- [Directions]
1 - Print the part of the Small EM initialization documentation starting with "kmeanInit(y, g, conds, lib.size, lib.type" and going on through "the PMM-II model)".
2 - Answer these questions from the Small EM initialization documentation:
(a) What default value does emInit give to starts?
(b) What does the argument g specify?
(c) Which model results when lib.size is TRUE?

\name{Init}
\alias{emInit}
\alias{kmeanInit}
\title{
Small EM parameter initialization
}
\description{
These functions implement the Small EM initialization strategy described in Rau et al. (2011) to obtain initial values for the parameters of a Poisson mixture model. 
}
\usage{
emInit(y, g, conds, lib.size, lib.type = "TC", alg.type = "EM", 
    starts = 5, verbose = FALSE)

kmeanInit(y, g, conds, lib.size, lib.type = "TC")
}
\arguments{
  \item{y}{
(\emph{n} x \emph{q}) matrix of observed counts for \emph{n} observations and \emph{q} variables
}
  \item{g}{
Number of clusters
}
  \item{conds}{
Vector of length \emph{q} defining the condition (treatment group) for each variable (column) in \code{y}
}
  \item{lib.size}{
If \code{FALSE}, the library size parameter is not included in the model (i.e., the PMM-I model). If \code{TRUE}, the library size parameter is included in the Poisson mixture model (i.e., the PMM-II model)

- [Rows]

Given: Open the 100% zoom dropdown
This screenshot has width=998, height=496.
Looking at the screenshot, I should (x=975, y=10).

--

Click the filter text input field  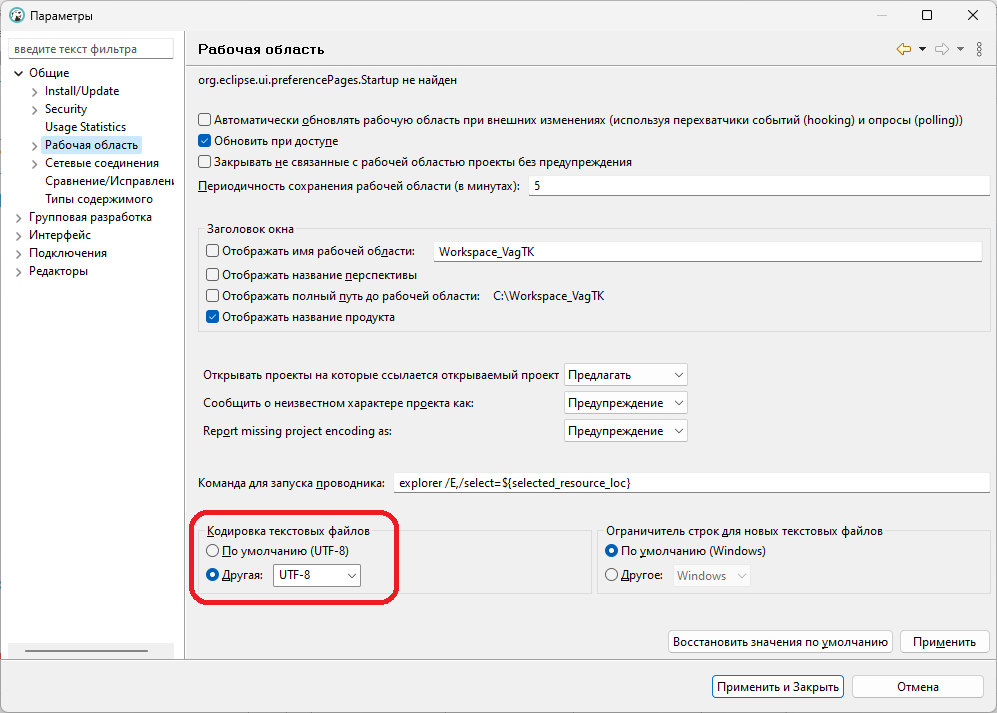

- [Answers provided]
1 -
kmeanInit(y, g, conds, lib.size, lib.type = "TC")
}
\arguments{
  \item{y}{
(\emph{n} x \emph{q}) matrix of observed counts for \emph{n} observations and \emph{q} variables
}
  \item{g}{
Number of clusters
}
  \item{conds}{
Vector of length \emph{q} defining the condition (treatment group) for each variable (column) in \code{y}
}
  \item{lib.size}{
If \code{FALSE}, the library size parameter is not included in the model (i.e., the PMM-I model). If \code{TRUE}, the library size parameter is included in the Poisson mixture model (i.e., the PMM-II model)

2 -
(a) 5
(b) The number of clusters
(c) The PMM-II model